By cryogenically milling the beans, which involves chilling the bean using ultra-cold liquid nitrogen and then finely grinding it into smaller particles, the health benefits of the bean are preserved, and the end result is a fine, coffee flour.
With an apparently nutty, pleasant taste, Perlman believes the flour can be used as both a food ingredient and a nutritional supplement. It can be blended with regular flours to add a nutritional boost to baking, and easily added to soups, juices, and smoothies, giving even non-coffee drinkers many ways to reap the beans health benefits.
And according to Perlman's comments to the website Eater, everyone, non-coffee drinkers included, can also enjoy a little caffeine buzz from the flour.

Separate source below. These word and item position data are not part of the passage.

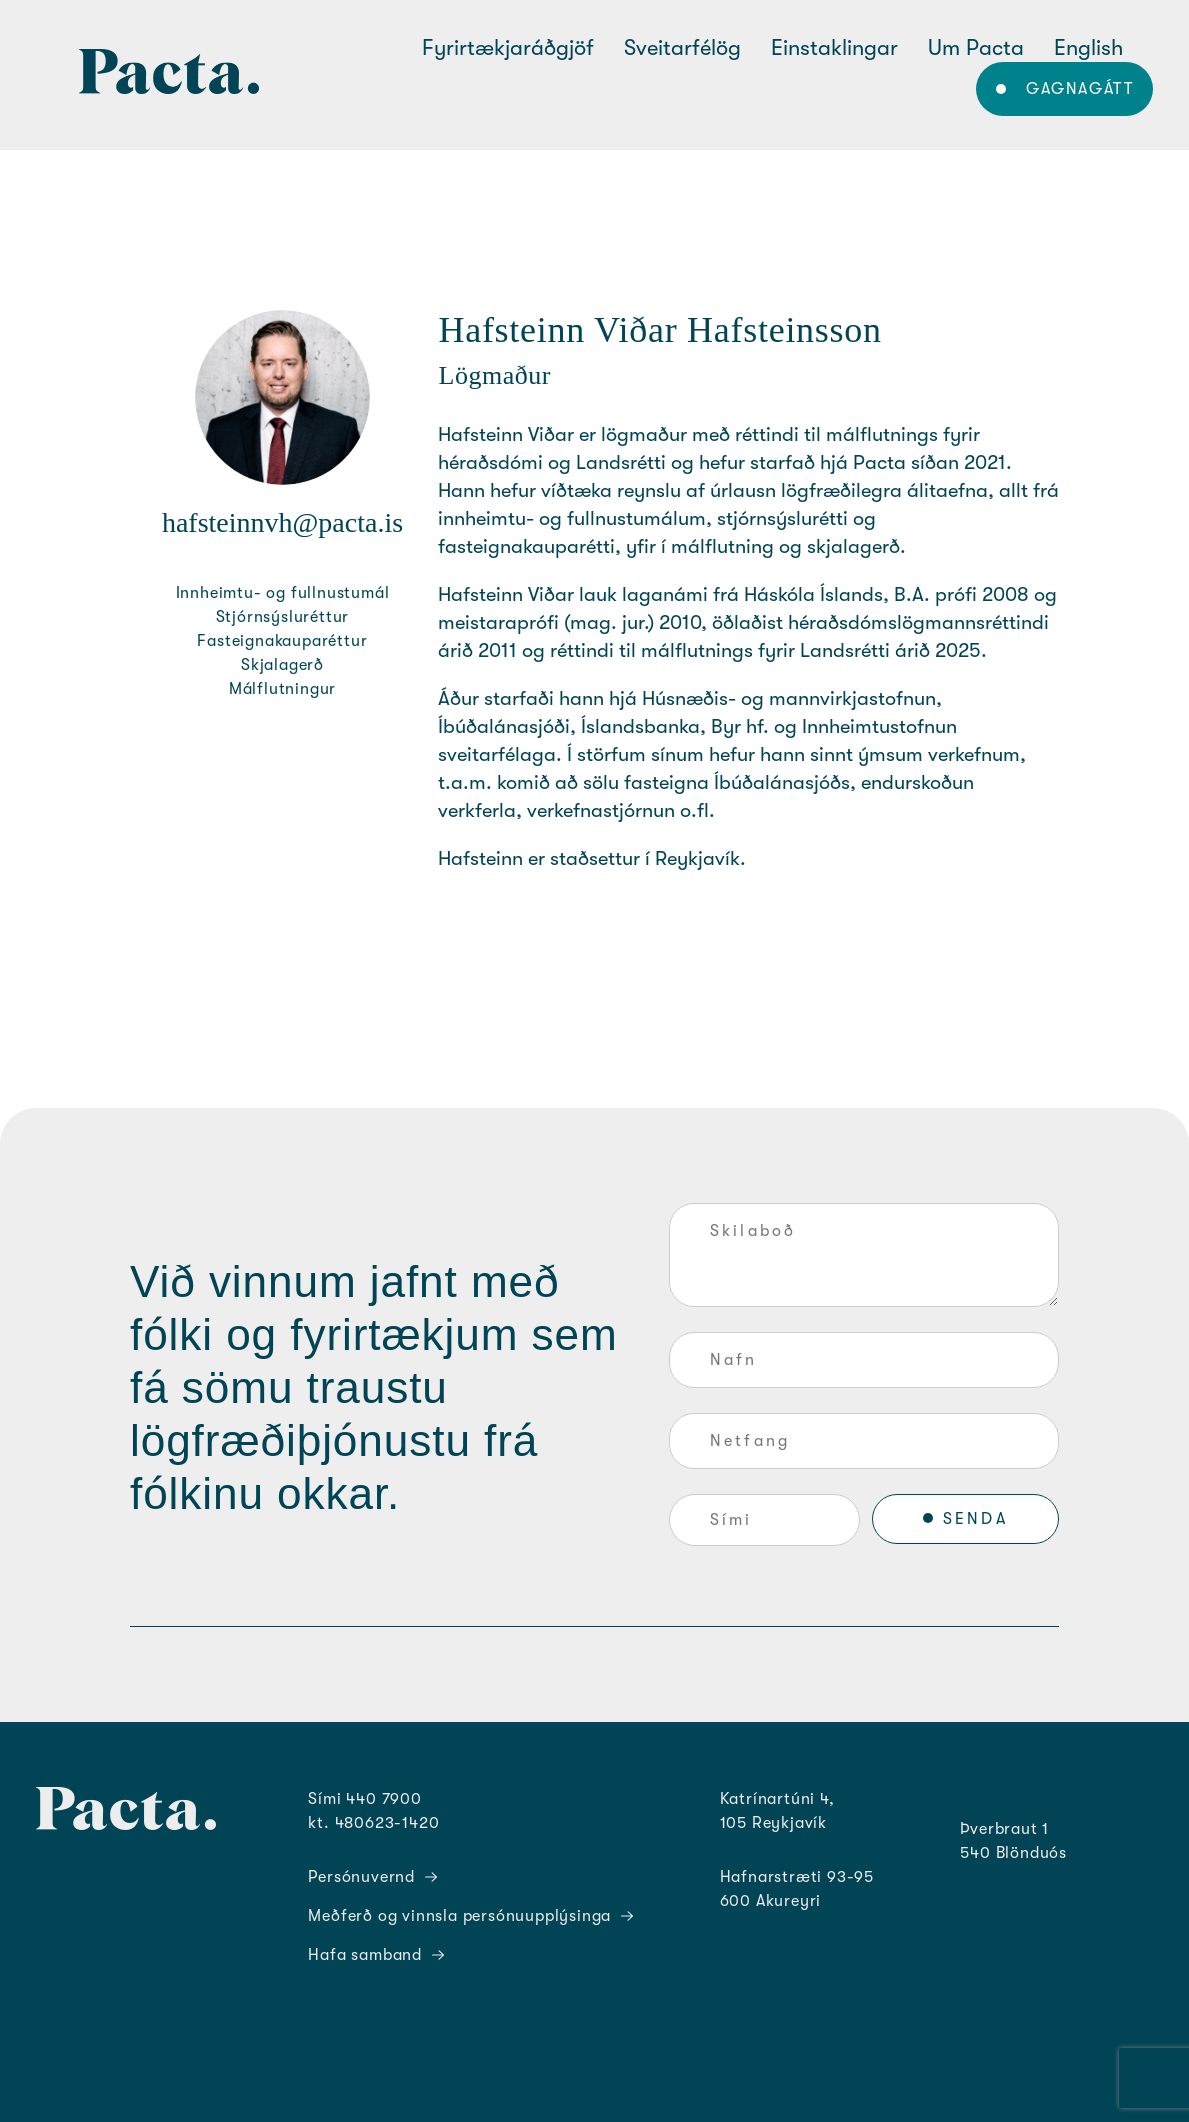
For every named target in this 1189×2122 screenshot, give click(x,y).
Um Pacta (976, 47)
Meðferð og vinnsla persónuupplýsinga (470, 1916)
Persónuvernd (372, 1877)
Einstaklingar (834, 47)
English (1088, 47)
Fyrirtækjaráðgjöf (508, 47)
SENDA (975, 1519)
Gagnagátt (1079, 89)
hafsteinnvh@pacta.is (282, 522)
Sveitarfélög (682, 47)
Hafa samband (376, 1955)
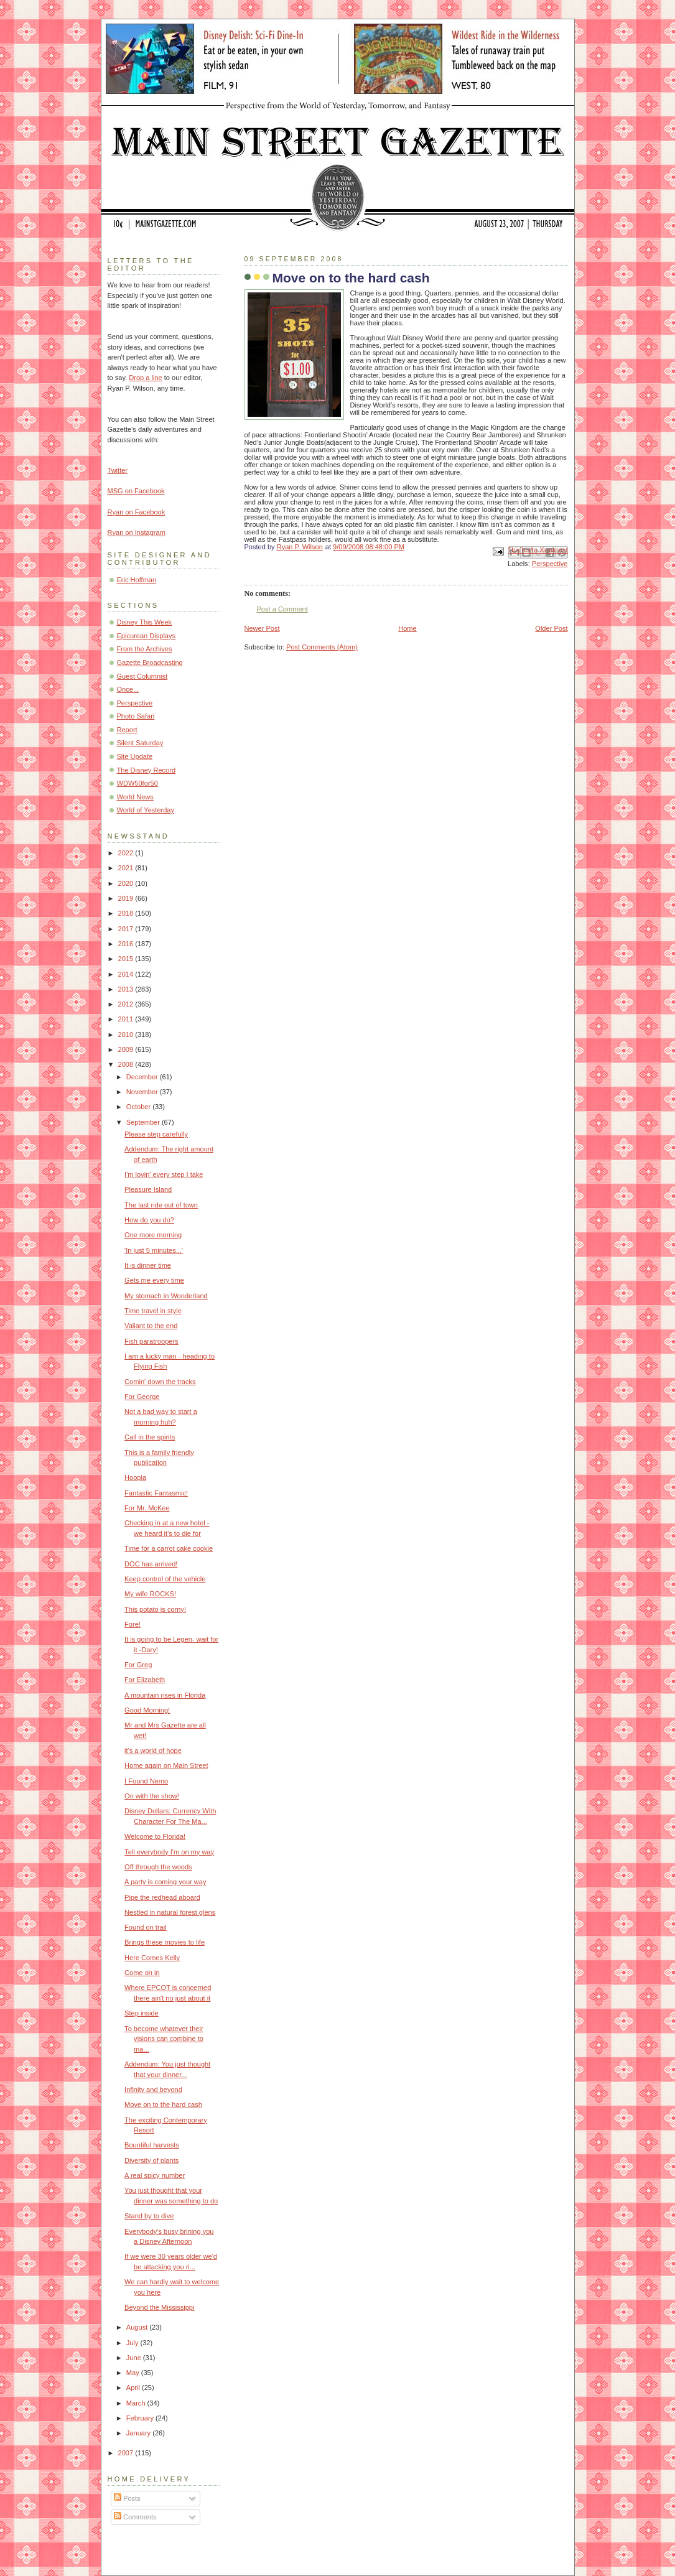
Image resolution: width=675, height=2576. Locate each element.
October (139, 1106)
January (139, 2433)
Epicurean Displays (146, 635)
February (141, 2418)
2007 (127, 2453)
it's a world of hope (153, 1750)
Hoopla (135, 1477)
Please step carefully (156, 1134)
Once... (128, 689)
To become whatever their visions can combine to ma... (163, 2039)
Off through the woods (158, 1867)
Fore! (132, 1624)
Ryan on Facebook (136, 512)
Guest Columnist (142, 676)
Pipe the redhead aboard (162, 1897)
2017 (127, 928)
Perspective (550, 563)
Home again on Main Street (166, 1765)
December (143, 1077)
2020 (127, 883)
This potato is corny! (155, 1609)
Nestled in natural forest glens (169, 1912)
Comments (135, 2517)
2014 (127, 974)
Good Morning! (147, 1710)
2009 (127, 1049)
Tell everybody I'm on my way (169, 1852)
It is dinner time (147, 1265)
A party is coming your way (165, 1882)
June (134, 2357)
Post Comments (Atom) (322, 647)
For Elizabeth (144, 1679)
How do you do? (149, 1220)
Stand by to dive (149, 2216)
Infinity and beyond (153, 2089)
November (143, 1091)
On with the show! (151, 1796)
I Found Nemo (146, 1781)
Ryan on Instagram (136, 532)
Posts (127, 2498)
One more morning (153, 1235)
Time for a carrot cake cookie (168, 1548)
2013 (127, 989)
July (133, 2342)
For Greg (138, 1664)
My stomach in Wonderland (166, 1296)
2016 (127, 943)
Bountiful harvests (151, 2145)
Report (127, 729)
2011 (127, 1019)
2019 (127, 898)
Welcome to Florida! (154, 1836)
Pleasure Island (148, 1189)
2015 (127, 958)
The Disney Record (146, 770)
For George (142, 1396)
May (133, 2372)
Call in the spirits (149, 1437)
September (144, 1122)
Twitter (118, 470)
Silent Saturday (140, 742)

"This flour contains 2.5% caffeine by weight, so if you were to put 4g of this into, say, a breakfast muffin, it would be the equivalent of drinking a cup of coffee," he told the publication.
Meanwhile, a coffee flour product aptly named Coffee Flour® also launched last year, however as it uses the fruit which surrounds the coffee bean rather than the green coffee bean used by Perlman, it differs from his new coffee flour.
Perlman's coffee bean parbaking and milling methods have been patented by Brandeis University. – AFP/Relaxnews, January 8, 2016.